And yes, I am a landowner.


----------



## Resica

jay sullivent said:


> If I can contact landowner and ask I will, if I'm unable to do so quickly, I'm getting my duck. Either way I'm getting my duck and I'm not gonna wait long to do it



Why not attempt to gain access before you ever hunt?


----------



## Joe Overby

Don't ask, don't get caught...don't have a problem. Don't ask, do get caught...you gonna have a big problem. Dont shoot ducks near the property line and this won't even be a discussion. Everybody wants to make this a complicated matter when in fact it is very simple...don't hunt an area where retrieval of game may put you in a bad spot.


----------



## JustUs4All

Scrapy said:


> In matter of fact in law, a leo CANNOT enter into private lands without a duly procured search Warrant. See you in the funny papers.
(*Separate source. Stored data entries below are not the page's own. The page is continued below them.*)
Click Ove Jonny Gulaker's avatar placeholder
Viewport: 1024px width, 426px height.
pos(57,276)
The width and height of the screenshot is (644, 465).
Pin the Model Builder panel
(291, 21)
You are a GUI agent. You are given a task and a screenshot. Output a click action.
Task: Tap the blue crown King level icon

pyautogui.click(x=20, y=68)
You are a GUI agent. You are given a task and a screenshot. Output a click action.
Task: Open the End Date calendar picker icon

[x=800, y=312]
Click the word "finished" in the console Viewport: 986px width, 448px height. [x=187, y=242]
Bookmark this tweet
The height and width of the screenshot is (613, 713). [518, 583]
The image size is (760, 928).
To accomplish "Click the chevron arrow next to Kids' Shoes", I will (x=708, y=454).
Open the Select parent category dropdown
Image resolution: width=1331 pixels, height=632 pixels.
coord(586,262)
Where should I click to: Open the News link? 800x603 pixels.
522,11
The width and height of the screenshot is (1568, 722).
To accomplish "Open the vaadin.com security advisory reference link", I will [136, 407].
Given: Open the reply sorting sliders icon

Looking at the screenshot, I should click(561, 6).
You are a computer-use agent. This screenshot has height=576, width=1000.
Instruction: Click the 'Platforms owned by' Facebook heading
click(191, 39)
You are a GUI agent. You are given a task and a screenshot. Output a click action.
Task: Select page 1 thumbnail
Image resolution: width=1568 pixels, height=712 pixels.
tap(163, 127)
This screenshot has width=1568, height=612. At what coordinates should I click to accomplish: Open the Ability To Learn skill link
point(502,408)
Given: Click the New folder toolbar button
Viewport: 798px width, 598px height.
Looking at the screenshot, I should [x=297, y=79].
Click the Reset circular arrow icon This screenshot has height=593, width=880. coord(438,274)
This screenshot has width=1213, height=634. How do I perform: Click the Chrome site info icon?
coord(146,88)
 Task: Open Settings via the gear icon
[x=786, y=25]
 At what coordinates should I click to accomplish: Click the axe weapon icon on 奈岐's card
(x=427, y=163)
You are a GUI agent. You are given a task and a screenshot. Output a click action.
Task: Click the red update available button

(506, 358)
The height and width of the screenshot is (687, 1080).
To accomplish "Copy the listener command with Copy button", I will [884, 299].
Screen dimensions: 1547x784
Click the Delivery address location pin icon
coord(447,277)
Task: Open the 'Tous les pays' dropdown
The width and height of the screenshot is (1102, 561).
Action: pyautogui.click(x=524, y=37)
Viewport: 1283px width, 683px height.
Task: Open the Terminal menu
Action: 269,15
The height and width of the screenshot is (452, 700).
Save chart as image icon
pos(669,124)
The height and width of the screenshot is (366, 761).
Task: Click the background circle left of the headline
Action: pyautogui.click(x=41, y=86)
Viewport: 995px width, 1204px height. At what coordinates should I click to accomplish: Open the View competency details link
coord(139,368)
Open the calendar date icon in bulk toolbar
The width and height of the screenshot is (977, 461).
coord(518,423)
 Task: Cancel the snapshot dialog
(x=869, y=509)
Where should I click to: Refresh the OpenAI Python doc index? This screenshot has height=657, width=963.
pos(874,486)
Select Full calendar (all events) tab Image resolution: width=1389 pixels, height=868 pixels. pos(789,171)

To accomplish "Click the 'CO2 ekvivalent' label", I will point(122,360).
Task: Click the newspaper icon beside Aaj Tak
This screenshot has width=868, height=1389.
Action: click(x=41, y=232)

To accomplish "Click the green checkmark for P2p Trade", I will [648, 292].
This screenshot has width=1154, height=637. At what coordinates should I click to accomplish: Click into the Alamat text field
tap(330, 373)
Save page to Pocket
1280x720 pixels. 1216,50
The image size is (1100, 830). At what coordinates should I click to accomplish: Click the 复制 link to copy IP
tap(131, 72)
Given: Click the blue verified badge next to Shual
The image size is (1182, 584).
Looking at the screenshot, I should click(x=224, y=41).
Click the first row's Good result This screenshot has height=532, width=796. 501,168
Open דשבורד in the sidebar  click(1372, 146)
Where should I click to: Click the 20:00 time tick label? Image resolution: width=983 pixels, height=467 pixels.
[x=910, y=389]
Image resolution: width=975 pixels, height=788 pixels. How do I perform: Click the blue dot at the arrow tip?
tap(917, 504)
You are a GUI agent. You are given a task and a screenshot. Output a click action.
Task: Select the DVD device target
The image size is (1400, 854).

Wrong again there Scrappy.

Mr Overby has given about the best answer to the original question.


----------



## southerngreenscape

chase870 said:


> Send the dog, never seen a dog get a trespassing ticket.



x2 x2


----------



## Resica

southerngreenscape said:


> x2 x2



Still trespassing.


----------



## steelshotslayer

Joes response to not hunt next to the isnt a good response if I legally own property that has a swamp that splits the line im not gonna just not hunt it cause the owner next to me might get mad about me walkin 10 yards to pick up my dead duck.  As tropher said I'm willin to help anyone track a downed animal and to try and prevent that or say its disrespectful for someone to attempt it without hunting you down prior just to ask shows you arent a true sportsman.


----------



## jay sullivent

Resica said:


> Why not attempt to gain access before you ever hunt?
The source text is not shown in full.